Exercise:
Repeat the part of the listing that begins with the line containing "What do you" and runs through the end of the listing, keeping both ends and leaving out the pictures.

Dataset entries:
**********

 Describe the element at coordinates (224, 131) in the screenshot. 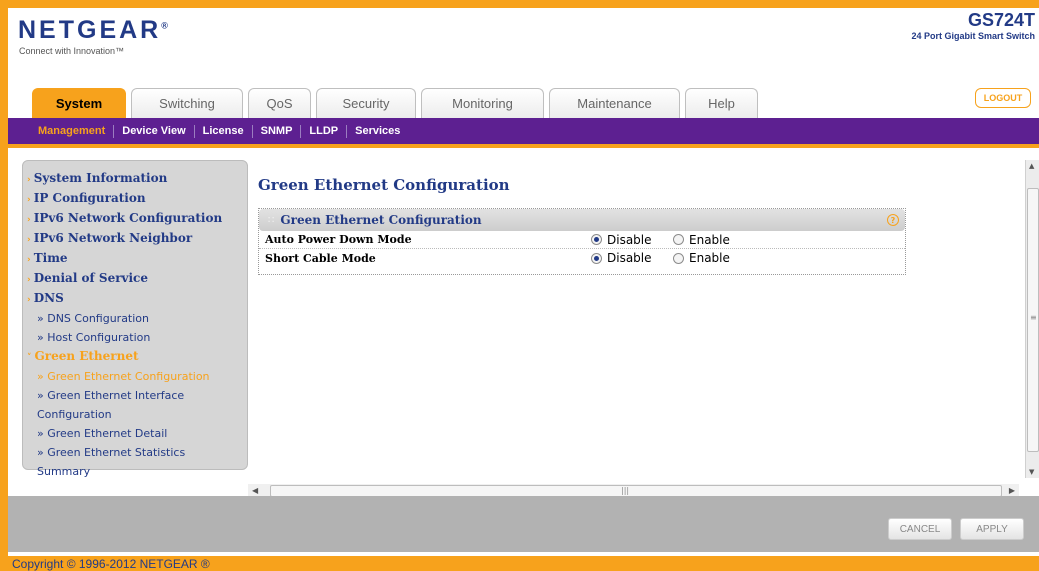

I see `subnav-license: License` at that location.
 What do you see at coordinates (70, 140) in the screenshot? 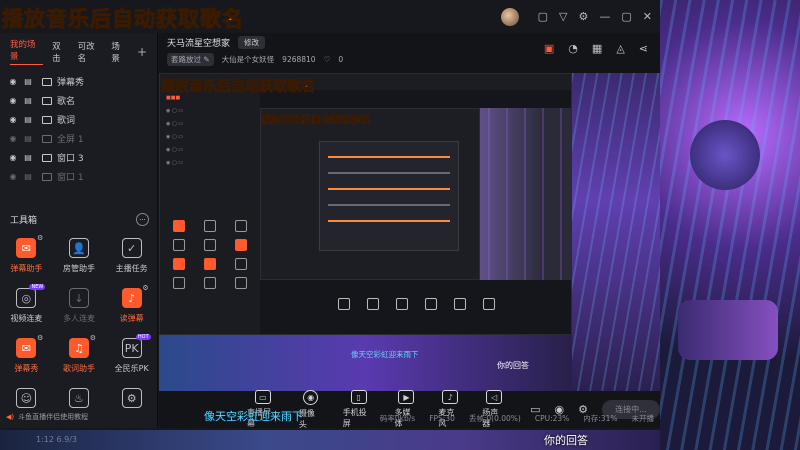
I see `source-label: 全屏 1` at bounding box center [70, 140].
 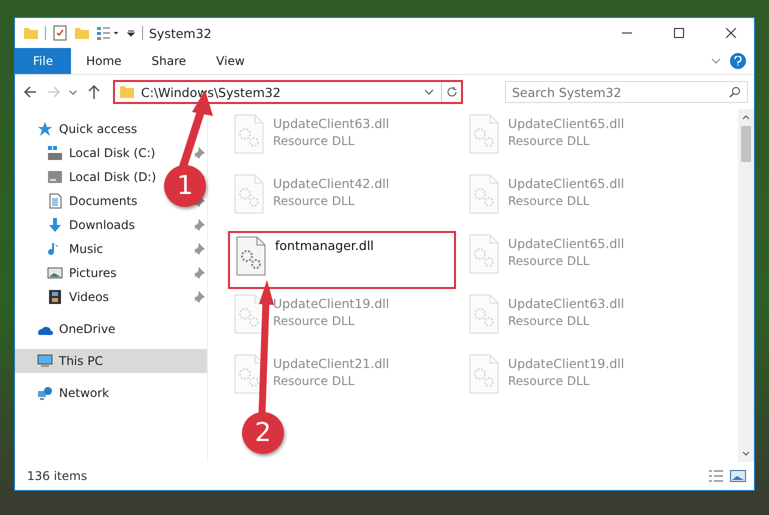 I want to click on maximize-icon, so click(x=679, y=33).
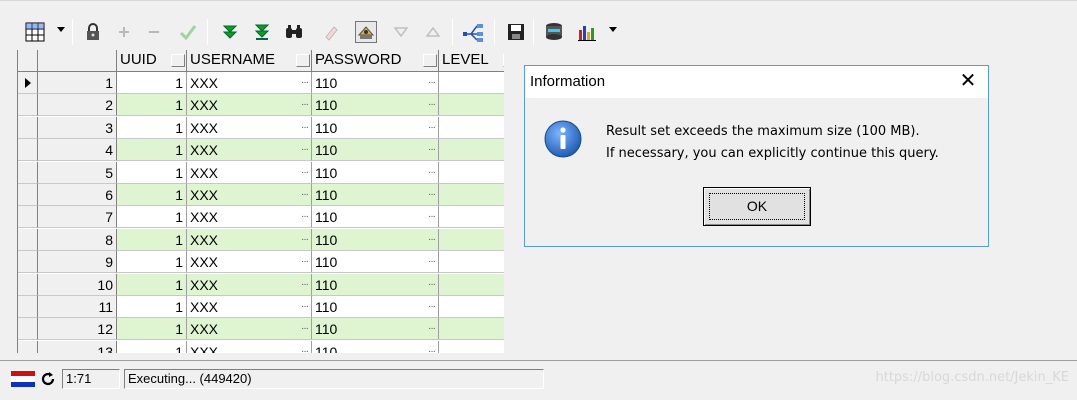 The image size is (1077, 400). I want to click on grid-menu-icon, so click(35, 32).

**********

Answer section:
 What do you see at coordinates (70, 140) in the screenshot? 
I see `source-label: 全屏 1` at bounding box center [70, 140].
  I want to click on maximize-icon, so click(x=679, y=33).
 The image size is (1077, 400). I want to click on grid-menu-icon, so click(35, 32).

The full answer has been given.